Although CIA officers learned in late September 2002 from a high-level member of Saddam Hussein's inner circle that Iraq had no past or present contact with Osama bin Laden and that the Iraqi leader considered bin Laden an enemy of the Baghdad regime, you still went before Congress in February 2003 and testified that Iraq did indeed have links to Al Qaeda.
The fable? The one that British Intelligence still stands behind, to this day?

And are we to assume that deceptions of this sort existed, and were reasonably well-known to senior CIA personnel at the time, and that they kept silent about it? Even when Democratic politicians were digging everywhere they could find for hard evidence?

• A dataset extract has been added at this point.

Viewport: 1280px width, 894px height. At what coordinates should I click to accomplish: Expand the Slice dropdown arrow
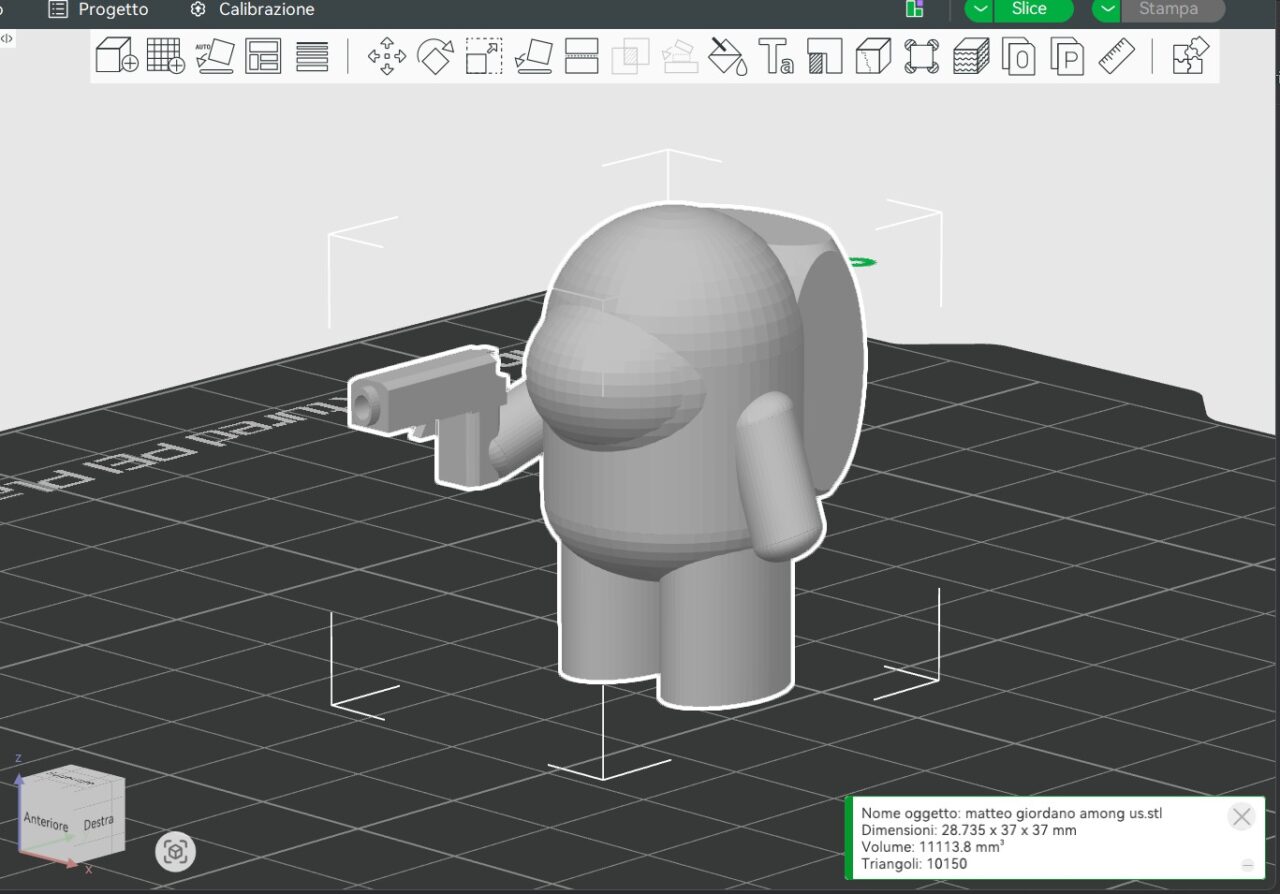pyautogui.click(x=981, y=10)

Solid information, of the sort this letter playfully hints about, could have changed the course of the 2004 Presidential election. I do not criticize CIA operatives for keeping their mouths shut -- quite the opposite! -- but I do find it well-nigh unbelievable that such information never surfaced. Sen. John Kerry, as Democratic Nominee for the Presidency, was receiving intelligence briefings in 2004. Did no one, of the multiple signatories to this letter, find an opportune moment to whisper in the Senator's ear?

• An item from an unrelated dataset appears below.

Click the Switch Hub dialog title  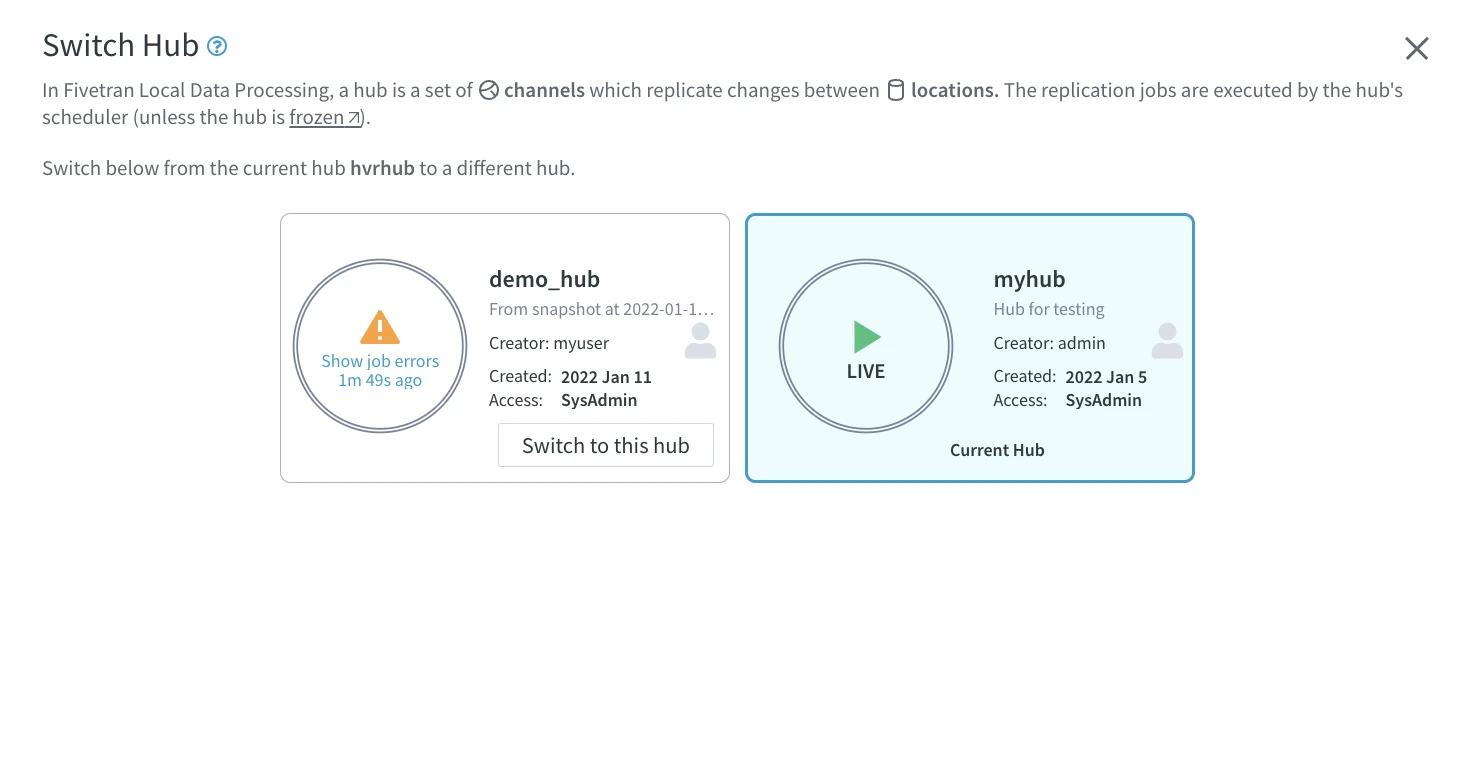[x=118, y=45]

It would be wonderful to know that the CIA is leak-proof, that secrets never leak out for political advantage. But I don't buy it, not for a moment.

Later in the letter, Tenet is actually criticized for not being critical enough of the President:
Decisions were made, you were in charge, but you have no idea how decisions were made even though you were in charge. Curiously, you focus your anger on the likes of Dick Cheney, Don Rumsfeld, and Condi Rice, but you decline to criticize the President.
Don't you just love how these people are on a first-name basis with cabinet secretaries?
Most importantly and tragically, you failed to meet your obligations to the people of the United States. Instead of resigning in protest, when it could have made a difference in the public debate, you remained silent and allowed the Bush Administration to cite your participation in these deliberations to justify their decision to go to war. Your silence contributed to the willingness of the public to support the disastrous war in Iraq, which has killed more than 3300 Americans and hundreds of thousands of Iraqis.
The emphasis is mine -- but please note that the text I've marked is straight out of moveon.org / Daily Kos. Is this how the much-vaunted CIA summarizes the Iraq war -- not in terms of deposed dictators, not in terms of national-security threats, but in body-bag counts?

(And by the way, isn't it just a little weird that the CIA, claiming access to all the behind-the-scenes information, can't specify Iraqi casualties any more precisely than "hundreds of thousands"? Heck, a ten-year-old with Google can do that.)


So, what do I think of this letter? I have no idea if the intelligence thrown about so casually should be taken seriously or not. (I suspect not; as I've indicated above, it doesn't pass the smell test for me.) I do think, however, that we're seeing some seriously disgruntled employees -- perhaps angry that their former boss is going public with his Bush-hatred, while simultaneously covering his own rear end... and leaving them out in the cold.

Time will tell. In the meantime, we're treated to an unusual spectacle: the Bush haters are eating each other alive, in full public view.